Write out the records below word for word, from the start of the records through the line that contains "Click the blue player", including that line.

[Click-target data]

%%

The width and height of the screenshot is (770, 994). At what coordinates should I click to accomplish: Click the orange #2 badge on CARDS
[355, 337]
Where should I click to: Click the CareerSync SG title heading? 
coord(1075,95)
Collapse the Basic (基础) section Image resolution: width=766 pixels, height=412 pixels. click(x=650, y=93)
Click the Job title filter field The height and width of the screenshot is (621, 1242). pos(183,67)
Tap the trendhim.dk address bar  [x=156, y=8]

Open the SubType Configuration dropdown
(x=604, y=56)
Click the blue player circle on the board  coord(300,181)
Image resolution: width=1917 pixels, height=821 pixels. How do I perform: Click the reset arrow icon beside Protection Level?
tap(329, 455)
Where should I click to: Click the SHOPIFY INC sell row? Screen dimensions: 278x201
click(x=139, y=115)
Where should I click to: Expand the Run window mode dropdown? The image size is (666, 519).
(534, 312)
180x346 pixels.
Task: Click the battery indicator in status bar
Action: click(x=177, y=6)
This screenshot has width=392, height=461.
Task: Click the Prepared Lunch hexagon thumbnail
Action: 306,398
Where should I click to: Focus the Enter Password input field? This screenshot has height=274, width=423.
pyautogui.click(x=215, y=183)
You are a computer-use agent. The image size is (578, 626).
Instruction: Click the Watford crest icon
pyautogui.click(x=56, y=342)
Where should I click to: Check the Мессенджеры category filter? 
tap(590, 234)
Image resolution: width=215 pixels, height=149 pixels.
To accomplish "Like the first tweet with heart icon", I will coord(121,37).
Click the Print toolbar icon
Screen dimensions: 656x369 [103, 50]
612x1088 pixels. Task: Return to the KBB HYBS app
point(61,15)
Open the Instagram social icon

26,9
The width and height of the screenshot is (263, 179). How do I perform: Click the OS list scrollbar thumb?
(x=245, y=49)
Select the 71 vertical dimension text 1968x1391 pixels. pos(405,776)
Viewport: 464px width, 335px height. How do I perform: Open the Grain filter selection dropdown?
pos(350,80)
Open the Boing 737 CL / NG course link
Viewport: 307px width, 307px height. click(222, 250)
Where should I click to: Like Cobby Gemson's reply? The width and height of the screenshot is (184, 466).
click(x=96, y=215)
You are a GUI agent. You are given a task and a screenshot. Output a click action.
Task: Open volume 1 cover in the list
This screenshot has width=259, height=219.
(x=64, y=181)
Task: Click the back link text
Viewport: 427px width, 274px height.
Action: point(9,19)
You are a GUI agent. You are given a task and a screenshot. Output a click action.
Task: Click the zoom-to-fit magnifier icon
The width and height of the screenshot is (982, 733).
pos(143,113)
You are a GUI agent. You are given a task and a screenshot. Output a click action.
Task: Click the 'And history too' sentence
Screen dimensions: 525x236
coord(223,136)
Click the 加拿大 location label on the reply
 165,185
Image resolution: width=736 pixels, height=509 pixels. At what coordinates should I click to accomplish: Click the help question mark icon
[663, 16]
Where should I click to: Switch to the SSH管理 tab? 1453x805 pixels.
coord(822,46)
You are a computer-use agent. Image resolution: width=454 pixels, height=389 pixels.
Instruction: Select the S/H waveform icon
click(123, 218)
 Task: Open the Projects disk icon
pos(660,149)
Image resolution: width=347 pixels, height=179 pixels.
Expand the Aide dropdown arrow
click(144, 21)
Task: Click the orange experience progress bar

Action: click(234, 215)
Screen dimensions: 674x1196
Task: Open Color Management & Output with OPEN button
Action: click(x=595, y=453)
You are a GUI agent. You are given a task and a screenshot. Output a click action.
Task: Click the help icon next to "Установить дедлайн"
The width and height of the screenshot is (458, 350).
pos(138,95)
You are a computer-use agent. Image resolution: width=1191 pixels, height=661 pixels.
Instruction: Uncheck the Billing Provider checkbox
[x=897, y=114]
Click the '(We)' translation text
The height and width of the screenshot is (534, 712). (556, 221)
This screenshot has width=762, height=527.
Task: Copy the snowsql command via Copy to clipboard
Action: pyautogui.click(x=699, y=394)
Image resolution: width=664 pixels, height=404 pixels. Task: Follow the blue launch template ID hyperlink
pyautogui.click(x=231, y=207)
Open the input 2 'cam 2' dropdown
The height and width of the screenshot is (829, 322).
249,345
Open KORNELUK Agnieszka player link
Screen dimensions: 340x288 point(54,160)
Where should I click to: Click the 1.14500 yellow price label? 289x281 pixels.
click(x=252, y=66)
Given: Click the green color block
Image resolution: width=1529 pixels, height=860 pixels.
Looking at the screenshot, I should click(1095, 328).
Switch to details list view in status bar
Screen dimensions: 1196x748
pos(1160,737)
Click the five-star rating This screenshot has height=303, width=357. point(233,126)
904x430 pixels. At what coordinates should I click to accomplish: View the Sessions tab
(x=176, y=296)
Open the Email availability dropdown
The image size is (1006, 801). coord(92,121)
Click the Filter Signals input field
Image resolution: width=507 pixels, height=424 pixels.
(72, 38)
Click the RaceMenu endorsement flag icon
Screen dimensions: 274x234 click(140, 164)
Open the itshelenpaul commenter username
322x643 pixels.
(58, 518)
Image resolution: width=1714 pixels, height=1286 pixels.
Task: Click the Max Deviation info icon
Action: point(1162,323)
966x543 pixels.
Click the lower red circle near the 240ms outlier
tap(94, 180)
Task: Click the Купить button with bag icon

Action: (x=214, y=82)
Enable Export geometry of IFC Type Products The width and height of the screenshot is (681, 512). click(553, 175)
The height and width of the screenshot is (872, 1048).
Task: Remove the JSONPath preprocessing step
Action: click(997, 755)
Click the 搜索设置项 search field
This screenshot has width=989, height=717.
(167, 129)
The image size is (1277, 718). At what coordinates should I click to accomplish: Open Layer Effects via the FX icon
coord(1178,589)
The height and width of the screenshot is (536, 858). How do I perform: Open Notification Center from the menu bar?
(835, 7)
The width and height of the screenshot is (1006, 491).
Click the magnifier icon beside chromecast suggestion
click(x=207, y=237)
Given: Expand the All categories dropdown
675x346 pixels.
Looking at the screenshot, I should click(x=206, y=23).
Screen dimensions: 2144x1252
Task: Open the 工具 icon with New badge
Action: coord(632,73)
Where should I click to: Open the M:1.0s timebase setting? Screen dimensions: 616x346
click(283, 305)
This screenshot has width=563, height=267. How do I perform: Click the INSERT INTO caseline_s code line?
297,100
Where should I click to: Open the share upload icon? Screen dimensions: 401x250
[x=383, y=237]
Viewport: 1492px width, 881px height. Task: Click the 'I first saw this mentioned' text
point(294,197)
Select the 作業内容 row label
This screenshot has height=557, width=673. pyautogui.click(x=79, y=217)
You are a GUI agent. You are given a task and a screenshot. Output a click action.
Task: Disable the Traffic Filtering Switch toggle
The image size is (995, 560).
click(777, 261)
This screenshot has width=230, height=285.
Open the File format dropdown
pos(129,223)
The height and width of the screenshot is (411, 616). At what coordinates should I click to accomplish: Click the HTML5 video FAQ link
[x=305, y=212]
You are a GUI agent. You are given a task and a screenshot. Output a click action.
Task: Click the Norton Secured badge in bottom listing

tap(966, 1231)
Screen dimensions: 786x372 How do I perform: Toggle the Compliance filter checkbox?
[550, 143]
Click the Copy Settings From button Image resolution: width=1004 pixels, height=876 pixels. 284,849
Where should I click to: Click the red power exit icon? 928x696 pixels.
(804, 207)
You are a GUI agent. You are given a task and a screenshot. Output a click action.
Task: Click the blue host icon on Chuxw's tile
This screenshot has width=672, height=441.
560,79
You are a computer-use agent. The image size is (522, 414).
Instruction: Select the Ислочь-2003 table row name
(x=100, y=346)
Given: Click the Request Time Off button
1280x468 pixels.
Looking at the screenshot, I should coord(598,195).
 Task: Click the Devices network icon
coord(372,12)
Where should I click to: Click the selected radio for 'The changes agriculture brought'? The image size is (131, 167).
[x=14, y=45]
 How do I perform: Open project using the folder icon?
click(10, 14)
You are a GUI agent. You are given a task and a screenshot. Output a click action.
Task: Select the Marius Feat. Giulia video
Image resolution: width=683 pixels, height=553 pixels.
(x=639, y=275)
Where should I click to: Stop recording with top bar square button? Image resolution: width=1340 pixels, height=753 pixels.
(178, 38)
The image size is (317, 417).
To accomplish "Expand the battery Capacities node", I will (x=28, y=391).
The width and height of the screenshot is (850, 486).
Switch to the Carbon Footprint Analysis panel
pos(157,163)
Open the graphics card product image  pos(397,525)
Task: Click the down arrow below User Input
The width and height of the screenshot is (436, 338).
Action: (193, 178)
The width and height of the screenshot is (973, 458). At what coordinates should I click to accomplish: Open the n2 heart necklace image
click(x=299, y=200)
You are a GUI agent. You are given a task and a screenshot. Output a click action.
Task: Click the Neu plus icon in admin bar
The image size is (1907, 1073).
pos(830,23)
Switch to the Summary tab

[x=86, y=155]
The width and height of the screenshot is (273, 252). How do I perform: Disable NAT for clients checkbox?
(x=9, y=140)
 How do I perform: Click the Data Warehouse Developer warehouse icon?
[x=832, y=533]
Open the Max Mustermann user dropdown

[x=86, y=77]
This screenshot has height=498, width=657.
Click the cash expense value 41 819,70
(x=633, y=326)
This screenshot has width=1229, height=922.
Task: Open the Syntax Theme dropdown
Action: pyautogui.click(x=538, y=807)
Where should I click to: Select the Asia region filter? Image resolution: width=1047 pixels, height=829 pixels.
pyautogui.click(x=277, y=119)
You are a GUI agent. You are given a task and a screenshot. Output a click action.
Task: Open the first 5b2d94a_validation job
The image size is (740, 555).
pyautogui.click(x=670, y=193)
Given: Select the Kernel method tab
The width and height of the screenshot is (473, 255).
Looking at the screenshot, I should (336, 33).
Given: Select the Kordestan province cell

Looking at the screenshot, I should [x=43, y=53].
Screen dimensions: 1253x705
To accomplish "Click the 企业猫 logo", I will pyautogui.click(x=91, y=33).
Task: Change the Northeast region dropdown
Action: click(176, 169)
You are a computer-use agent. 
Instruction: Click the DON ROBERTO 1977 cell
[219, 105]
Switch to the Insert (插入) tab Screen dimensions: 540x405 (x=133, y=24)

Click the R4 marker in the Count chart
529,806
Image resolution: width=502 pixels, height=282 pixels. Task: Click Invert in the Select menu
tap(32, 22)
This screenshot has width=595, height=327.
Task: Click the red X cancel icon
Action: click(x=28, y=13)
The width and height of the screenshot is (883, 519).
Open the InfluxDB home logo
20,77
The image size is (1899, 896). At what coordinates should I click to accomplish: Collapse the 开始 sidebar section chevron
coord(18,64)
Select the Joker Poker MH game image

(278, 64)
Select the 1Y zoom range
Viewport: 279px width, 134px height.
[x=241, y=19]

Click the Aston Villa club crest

%%

▶ **REPLY**:
The width and height of the screenshot is (770, 994). At what coordinates should I click to accomplish: Click the orange #2 badge on CARDS
[355, 337]
Where should I click to: Click the CareerSync SG title heading? 
coord(1075,95)
Collapse the Basic (基础) section Image resolution: width=766 pixels, height=412 pixels. click(x=650, y=93)
Click the Job title filter field The height and width of the screenshot is (621, 1242). pos(183,67)
Tap the trendhim.dk address bar  [x=156, y=8]

Open the SubType Configuration dropdown
(x=604, y=56)
Click the blue player circle on the board  coord(300,181)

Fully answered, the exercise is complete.